By Adam Z. Lein | October 25, 2011 9:05 AM
We finally got around to taking Navigon for a test drive. This is one of the first full-featured GPS navigation programs for Windows Phone that does include offline maps. Upon first launch of the application it will require you to download over a Gig’s worth of mapping data to your device. The good thing about having all the map data on the device is so that you won’t have to be taxing your internet connection while driving around. It’s also VERY good when you drive somewhere that does not have an internet connection at all. By having the maps already on the device, you’ll be able to find your way no matter what.
When this first came out we all wondered if it integrated with Bing so that you could use Local Scout or Bing Voice Search or Bing Maps to find locations and then easily press a “Navigate” button to deep link the address into Navigon for quick navigation to the location. It turns out, Navigon does not even show up in the Apps list for a location in Bing Maps. That makes it pretty difficult and kind of a pain to get an address into Navigon as a destination. However, Navigon does have some excellent features for finding destinations and points of interest itself.

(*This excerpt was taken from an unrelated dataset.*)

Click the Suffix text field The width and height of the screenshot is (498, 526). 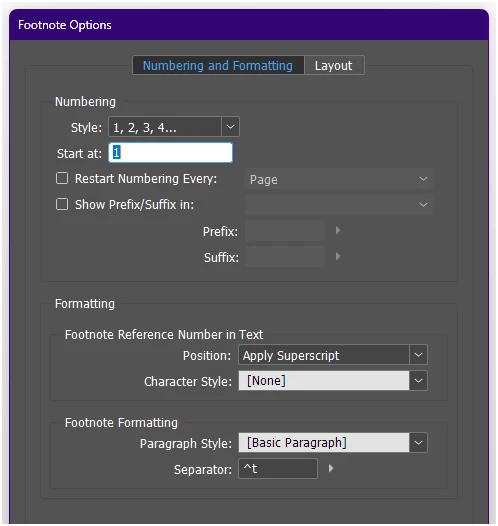click(285, 257)
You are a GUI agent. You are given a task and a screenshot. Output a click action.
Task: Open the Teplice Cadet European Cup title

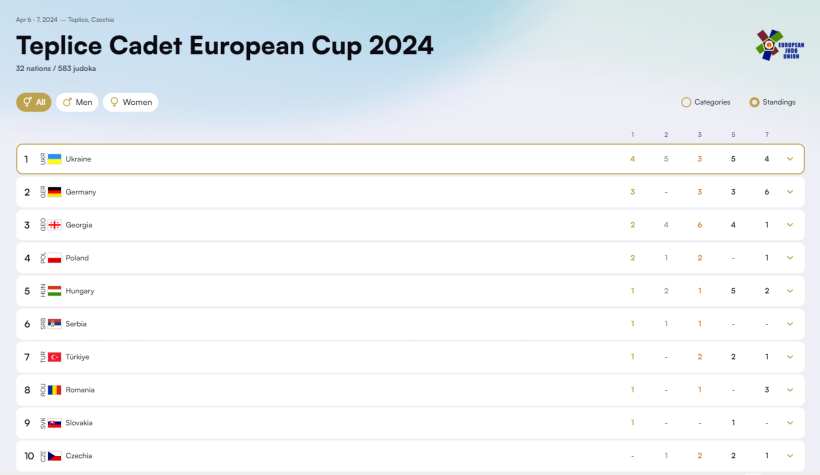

One of my favorite features is the ability to pin locations to your start menu for easy access. This comes in handy if you know you’ll have to go to a few places during the day since you can plan ahead and make quick access live tiles for them.
Navigon does NOT announce turns and driving instructions when it is not running, by the way. You have to be looking at the map for it to work, however, it does support fast app switching pretty well so it shouldn’t be too much of a hassle to quickly switch to one app and then switch back. Music also plays at the same time as Navigon, but the voice instructions may be difficult to hear since it is not smart enough to lower the music volume a bit when the voice instructions play.
The reality viewer is an interesting augmented reality feature that shows the locations of POIs while vewing through the camera. It’s a neat feature, but certainly not something you should try to use while driving.
Overall it’s a great program to have especially if you ever drive to locations with poor cell phone reception since the offline maps will ensure that you’ll be able to get where you need to be.